Jack Kerouac would have been a hundred years old today. In the end, he didn’t come close to that milestone. He didn’t even live half that long. Despite his many healthy incarnations — capable student, star sportsman, free spirit, Buddhist disciple — he was constantly plagued by inner demons. Always a heavy drinker, he spent his last years hooked on and ravaged by booze, alongside Benzedrine, cigarettes and goofballs. As his biographer Gerald Nicosia put it, Kerouac was “lushing himself to the grave, and using whatever drugs he could get to soar with the angels before he got there.” That grave was an early one. He died in 1969, aged 47.

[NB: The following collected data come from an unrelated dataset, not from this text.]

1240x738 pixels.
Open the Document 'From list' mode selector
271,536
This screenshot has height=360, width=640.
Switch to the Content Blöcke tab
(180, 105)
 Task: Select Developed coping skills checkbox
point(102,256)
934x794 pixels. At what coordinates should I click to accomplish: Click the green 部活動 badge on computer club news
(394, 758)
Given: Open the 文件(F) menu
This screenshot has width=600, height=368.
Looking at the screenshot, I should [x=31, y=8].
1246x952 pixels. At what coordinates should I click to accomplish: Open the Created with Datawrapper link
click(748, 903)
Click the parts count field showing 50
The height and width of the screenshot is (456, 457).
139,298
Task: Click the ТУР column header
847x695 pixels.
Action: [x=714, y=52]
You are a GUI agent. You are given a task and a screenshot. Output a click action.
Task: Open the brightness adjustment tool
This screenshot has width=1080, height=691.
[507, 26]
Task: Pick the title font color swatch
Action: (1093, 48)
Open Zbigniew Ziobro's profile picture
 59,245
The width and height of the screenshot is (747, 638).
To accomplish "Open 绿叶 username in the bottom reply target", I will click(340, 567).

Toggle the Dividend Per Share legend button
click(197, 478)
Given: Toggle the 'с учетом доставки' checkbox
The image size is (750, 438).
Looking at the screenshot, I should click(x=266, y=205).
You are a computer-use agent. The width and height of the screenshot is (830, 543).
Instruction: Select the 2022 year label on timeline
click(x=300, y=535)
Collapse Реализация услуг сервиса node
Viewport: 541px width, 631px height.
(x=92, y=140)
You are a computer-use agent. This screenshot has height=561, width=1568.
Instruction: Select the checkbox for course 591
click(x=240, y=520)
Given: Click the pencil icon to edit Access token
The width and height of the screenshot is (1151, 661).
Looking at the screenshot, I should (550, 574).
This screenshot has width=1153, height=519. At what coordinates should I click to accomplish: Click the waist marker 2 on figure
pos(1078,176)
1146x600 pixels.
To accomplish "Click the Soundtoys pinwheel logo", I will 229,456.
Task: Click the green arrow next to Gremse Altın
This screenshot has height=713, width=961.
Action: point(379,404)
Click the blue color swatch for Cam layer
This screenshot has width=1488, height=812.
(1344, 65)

Kerouac left behind a number of books, the most famous — though not necessarily the best — being On the Road (1957). To chime with his centenary, Penguin has just published an anniversary edition in its Clothbound Classics range. It seems odd for the so-called Bible of the Beat Generation to be available as a pristine hardback, complete with prettily patterned cover, coloured endpapers and integrated silk ribbon bookmark. On the Road shouldn’t stand stiffly on a bookshelf. It is a portable paperback, one which you stuff in pockets or stash in glove compartments and allow to get battered, tattered and dog-eared on a mind-broadening journey of self-discovery.
Still, the new edition is a beautiful thing and serves as a reminder that Kerouac’s art has endured. Those who begin with his seminal novel then venture beyond it to sample the other novels in his oeuvre quickly realise that they are all loosely linked. Collectively, they constitute a memoir cycle called “The Duluoz Legend”.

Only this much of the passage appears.